The Regulatory Affairs Sr. Specialist is expected to perform with minimal support and is responsible for influencing department regulatory processes and procedures, developing strategies, authoring, reviewing, and supporting global registrations, including Premarket Notifications, China NMPA Registrations, Technical Documentation for CE Marking and technical packages. The Sr. Specialist ensures timely and high-quality execution of all regulatory deliverables. In addition, the Sr. Specialist mentors team members and ensures compliance with us. (West) and applicable regulatory requirements. This position includes supporting internal and external customer regulatory requests.
Essential Duties and Responsibilities:
Develop and implement medical device regulatory strategies for Wests Administration and Safety Systems portfolio with an emphasis on gaining regional regulatory approval/clearance/licensure for medical devices in an efficient, compliant manner.
Author and review US, EU, Japan, China, and additional international submissions with guidance for new products and product changes as required to ensure timely approvals for market release.
Work with global Regulatory Affairs colleagues, Quality Assurance and Research & Development teams to ensure submissions are accurately prepared and comply with global regulations.
Provide technical review of data or reports to be incorporated into regulatory submissions to ensure scientific rigor, accuracy, and clarity of presentation.
Provide support to market-released products as necessary, including reviewing manufacturing process changes and documentation for changes requiring regulatory approval.
Compile and maintain regulatory documentation databases or systems as well as technical documentation required for new or modified products.
Create documentation in response to customer and regulatory agency requests, including regulatory letters, technical packages, etc.
Write or update standard operating procedures, work instructions, or policies
Maintain effectiveness when experiencing major changes in work. responsibilities or environment; adjusting effectively to work within new work structures, processes, requirements, or cultures.
Challenge processes, remain open to ideas and changes to continuously improve, seek better alternatives, and drive change.
Adhere to all applicable government and West regulations, practices, and procedures to maintain compliance.
Requirements: Basic Qualifications:
Bachelor's Degree- in science, math, engineering, or related discipline- required.
Master's Degree- in science, math, engineering, or related discipline- an advantage.

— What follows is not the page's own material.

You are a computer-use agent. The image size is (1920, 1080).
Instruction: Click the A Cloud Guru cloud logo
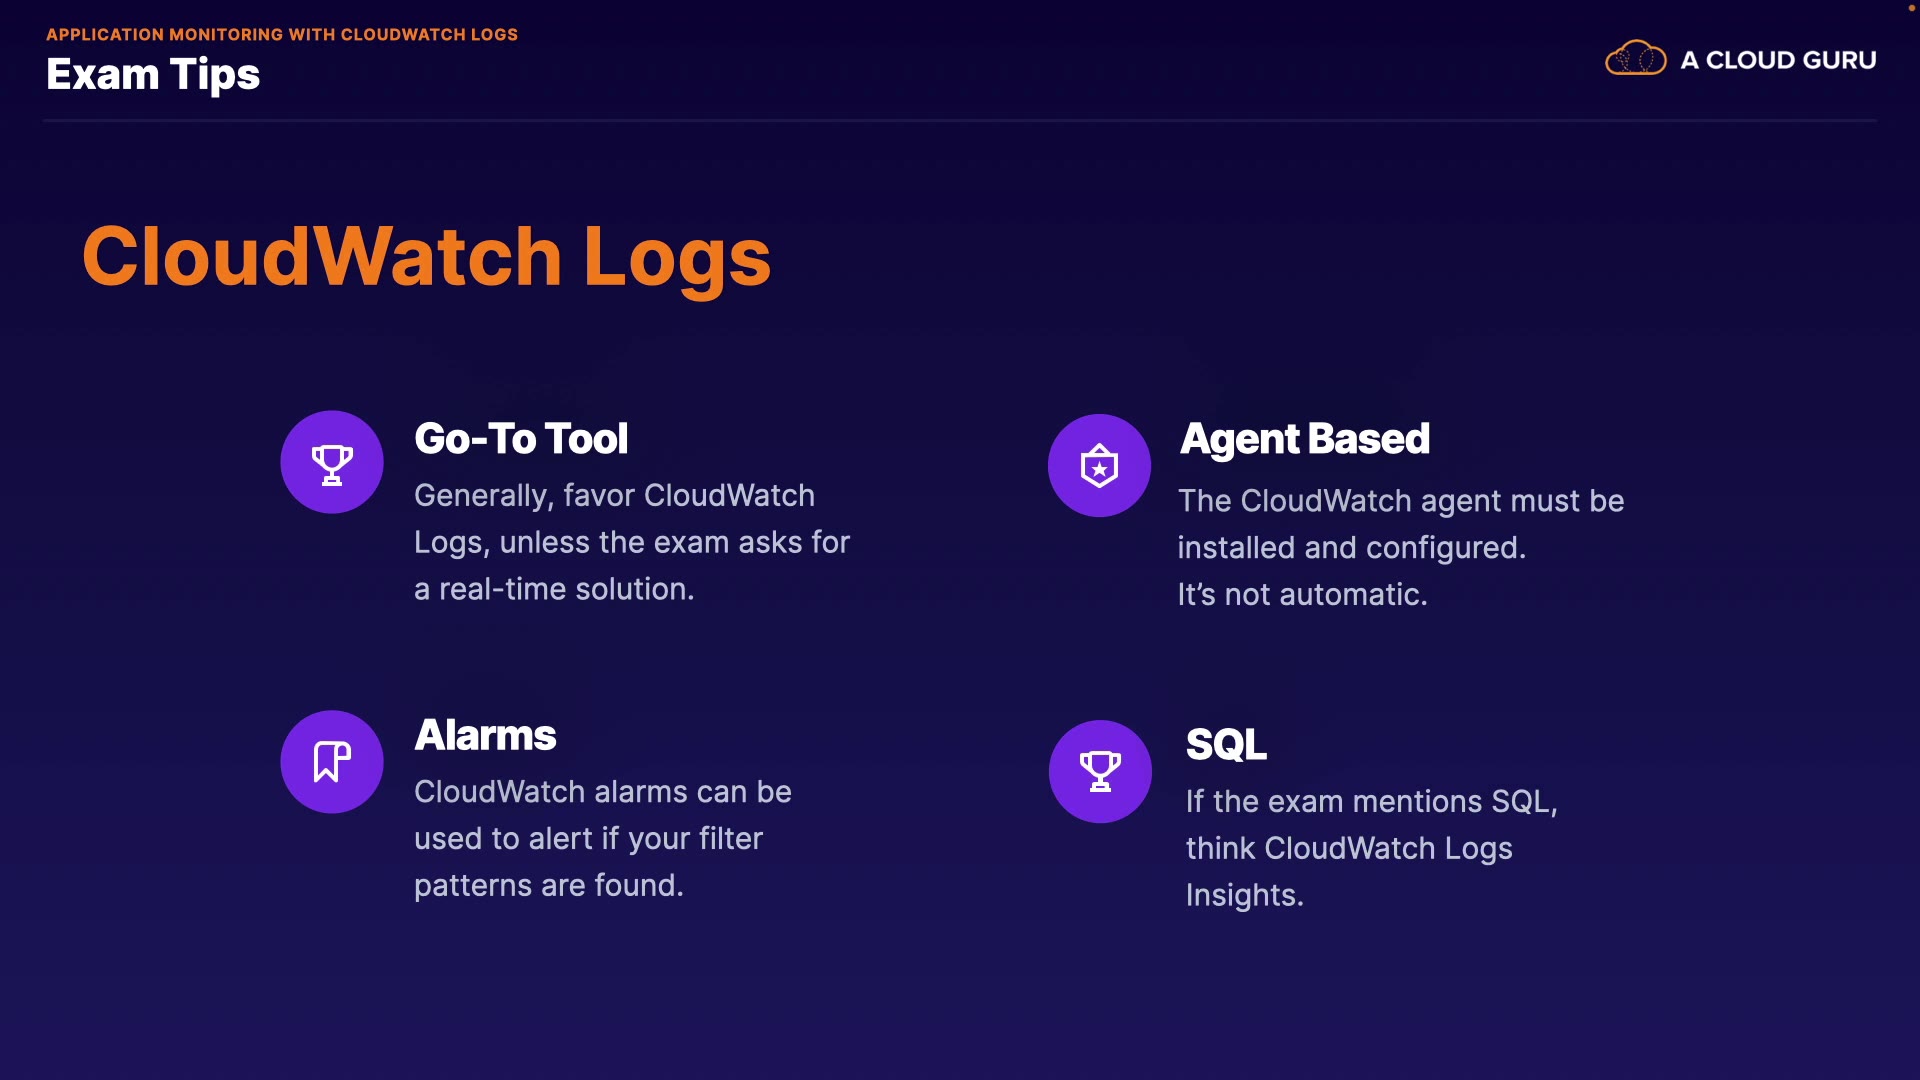1635,59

PhD- in science, math, engineering, or related discipline- an advantage.
Preferred Knowledge, languages, Skills and Abilities:
Bilingual - English and Hebrew.
Advanced knowledge of 21 CFR 820/ISO 13485.
Advanced knowledge of product life cycle, product development process, design control and change control and 21 CFR 820/ISO 13485.
Possesses technical leadership skills, as well as demonstrated understanding of related medical device operations (e.g., Design History File (DHF) maintenance, manufacturing, process development, analytical, quality assurance).
Excellent oral communication, technical writing, and decision-making skills.
Self-motivated with a proactive attitude and the ability to work effectively.
Regulatory compliance and International competency including Quality Systems.
Ability to discriminate between critical and non-critical activities and to follow established processes while identifying areas for process improvement
Excellent oral communication and technical writing skills.
This position is open to all candidates.